/giggle

A self-hosted, customizable and ad-free Google Search experience

Primary LanguageTypeScriptMIT LicenseMIT

Giggle

A self-hosted, customizable and ad-free Google Search experience.

Table of contents

  1. Introduction
  2. Getting started
  3. Development
  4. Building & deployment

Introduction

Giggle lets you run Google searches against allow- and block-lists in an easy way. You create lists of sites to include or exclude in Google's Programmable Search Engine service and Giggle provides an interface for them.

How it works

Giggle works by making requests to Google's Custom Search JSON API using your Developer API key. After creating one or more Programmable Search Engines in the Google console, you'll add them to Giggle using the engine manager.
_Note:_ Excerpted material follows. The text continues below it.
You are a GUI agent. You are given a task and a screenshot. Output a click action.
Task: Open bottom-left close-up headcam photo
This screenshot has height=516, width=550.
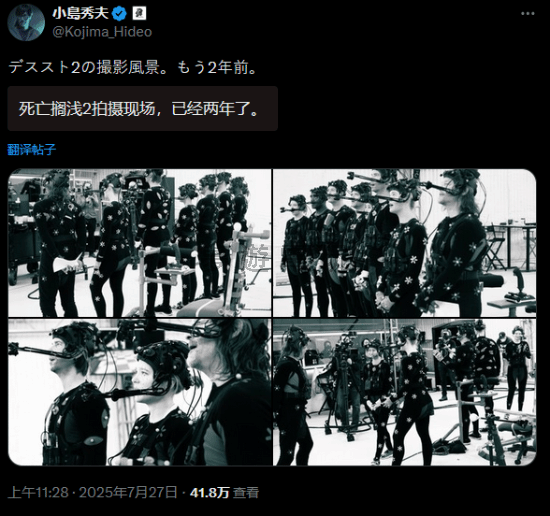click(x=140, y=392)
1. Google console 2. Giggle engine manager
CSE console ➡️ Engine manager

Different engines may be selected when searching so you can easily switch between them. Giggle also offers the option to use the Site Restricted JSON API which offers unlimited free searches. Be sure to read the JSON API guide so you know what to expect around usage and pricing. If you cannot use the Site Restricted API, you still get 100 searches per day for free.

How it looks

Homepage Search results
Homepage Search results
Engine manager Engine selector
Engine manager Engine selector

Getting started

Giggle is self-hosted meaning you may host it any way you like or just run it locally. It uses Next.js so development and deployment are super easy.

What you'll need

Initialize project

From a terminal window, run the following commands:

$ git clone https://github.com/dan-lovelace/giggle.git
$ cd giggle
$ yarn initialize

Command breakdown

  1. Clone this repository to your current directory

    git clone https://github.com/dan-lovelace/giggle.git
  2. Change into the newly-created directory

    cd giggle
  3. Initialize the project

    yarn initialize

    Initialization does a number of things behind the scenes to get your project in a usable state:

    • Installs Node dependencies
    • Creates a SQLite database and runs migrations to define its schema
    • Creates an environment file where you'll add your Developer API key and any other configurations

Add API key

The initilization script creates a .env file in your app package directory: packages/app/.env. Copy your Developer API key and paste it into the .env file in the right place. The final version should look something like this:

GOOGLE_API_KEY=ABCdef123_gG-aBcDeF123aBcDeF123

Start server

Once your Google API key is in place, run the following command to start the development server:

yarn dev

Note: This will start a local instance without API caching which may run up your search request limits rather quickly if you aren't using the Site Restricted JSON API. There is a MOCK=true environment variable you may set in your packages/app/.env that will return mocked search results when searching instead of hitting the Google API.

Development

Giggle uses Yarn workspaces to manage dependencies. Individual packages are found in the packages directory and you can run commands against a specific one using its name like this:

yarn workspace @giggle/app add lodash

Check out the Next.js documentation for developing with Next.

Environment variables

A number of environment variables are available to configure the application:

Variable Type Default Description
MOCK boolean false Whether search result mocking is enabled
NODE_ENV string development The target environment
RESULTS_CACHE_LENGTH_SECONDS string 3600 How long to cache search results

Databases

If you choose to deploy your application to a real server, you'll need to configure a database other than the one that was automatically created during project initialization. Giggle uses Knex.js to manage database connections and migrations. Open the file packages/db/knexfile.ts to edit configuration for your desired environment. You should set a NODE_ENV environment variable to target a specific environment; Giggle will use development by default.

Testing

Tests are written using Cypress and can be run with either of these commands:

  • yarn workspace @giggle/app cypress:open - Opens a Cypress runner for testing individual spec files.
  • yarn workspace @giggle/app cypress:run - Executes all tests in series.

Building & deployment

The following commands will build your project and start it:

$ yarn build
$ yarn start

Read the Next.js Deploying guide for deployment options.